プリート・パルン(Priit Pärn)の“パルン”は「ピャルン」、

という発音がより原音に近いという話を聞いたため、

“Läte”を「リャテ」と表記していました。

しかし、どうも音が詰まるようなので、「ラッテ」に変更。




【訂正:2016/9/3】

ドイツ語版Wikipediaでは、

序曲「カレワラ」の作曲年が「1901年」と出ていましたが、

こちらの頁によれば↓

Läte , Aleksander - Kreutzwaldi sajand / Eesti kultuurilooline veeb

作曲年が「1897年」、初演が「1901年」だそうです。


「Eesti Muusika Infokeskus」のサイトでは、

作曲年は「1897-1901」と出ていました。


ドイツ語版Wikipediaでは、1904年に書かれたという、

エストニア舞曲 - 管弦楽(Eesti tants, sümfooniaorkester)

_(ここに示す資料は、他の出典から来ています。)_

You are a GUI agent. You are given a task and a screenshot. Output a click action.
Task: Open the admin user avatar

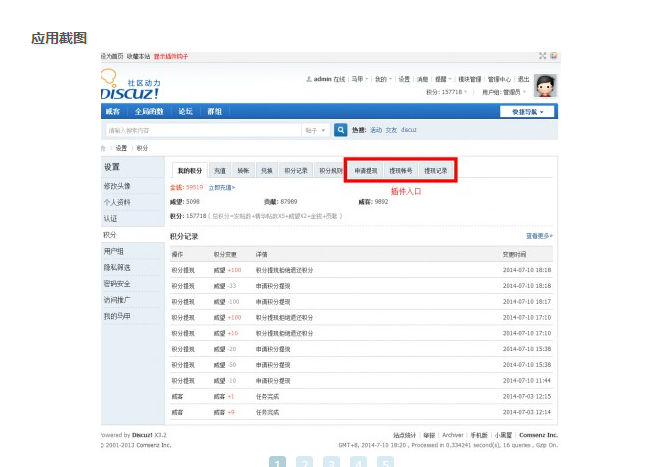tap(545, 86)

という作品も紹介されており、かなり早い時期に書かれた、

エストニア国民楽派の交響的作品と思われます。


アルヴォ・ピャールト → アルヴォ・ペルト

原音は、どう考えても「ペルト」に近いです。

人によっては発音の差異があるのでしょうけれど。


それから、

「Läte」は「ラッテ」に近い発音である事を確認しました。




【追記:2018/7/11】

かなり以前に動画が削除されてしまっていたのですが、

運よく音源を保存していたので、YouTubeに上げ、

ブログの動画を差し替えました。